4. Your Company Doesn’t Value Its Employees:

Is your company constantly releasing record-breaking quarterly profits but hasn’t given you a raise in a decade, if ever? Or perhaps your company institutes silly rules like clean desk policies. In either event, these actions illustrate a total lack of value for employees. Jump ship now before the captain takes you down with the rest of the ship.

5. You’re Overworked and Underpaid:

Everybody wants a raise and everybody feels like they deserve more money. No one deserves anything. In the case of work wages, your income is based on your experience, value, and market factors. If you’ve used a salary calculator (,, and have determined that you’re overworked and underpaid, then finding a new job is a perfectly suitable option. After all, slavery ended in America in 1865.

6. No Room for Advancement:

Why work so hard if there isn’t room for growth and advancement within your company? If you’re early in your career and you need to gain experience, that’s one thing. However, once you pass the point of proving yourself, if there isn’t room for advancement it’s time to exit immediately.

7. Your Business is on the Decline:

Is your company constantly re-evaluating the budget? Do they have a history of annual layoffs? Are they constantly penny-pinching about petty things like printing too much paper? If so, your business is on the decline and instead of waiting around to be laid off or never receive a raise, it’s best to quit before they bring you down along with them.

8. You’re Unfulfilled:

Being unfulfilled in a job is like being unfulfilled in a marriage, and what happens when you’re unfulfilled in a marriage? You get a divorce and separate. Sometimes that approach needs to be adopted with your job as well.

9. Things Have Become Monotonous:

No one likes going through the same mundane and monotonous process everyday. After all, we’re human beings. We’re not machines. Once your job gets to the point of being monotonous, it’s time to move on, because a monotonous job will never lead to increased experience, pay raises and advancements.

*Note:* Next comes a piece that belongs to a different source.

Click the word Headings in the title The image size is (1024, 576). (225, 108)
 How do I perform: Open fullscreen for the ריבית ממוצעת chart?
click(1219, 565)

10. You’ve Got a Better Job Offer Somewhere Else:

In this day and age, thanks to the Internet and job posting sites like Monster, Career Builder, and Indeed, employees are constantly bombarded with opportunities to jump ship. Another job offer is just an email or a click away. If you’re in a position where you receive a better job offer, take it. This seems like the obvious choice, but often times employees let the brainwashing of things like “job loyalty” get in the way of them making a choice that’s better for their lives, their career, and their families, and in the end, those three things are all that matter.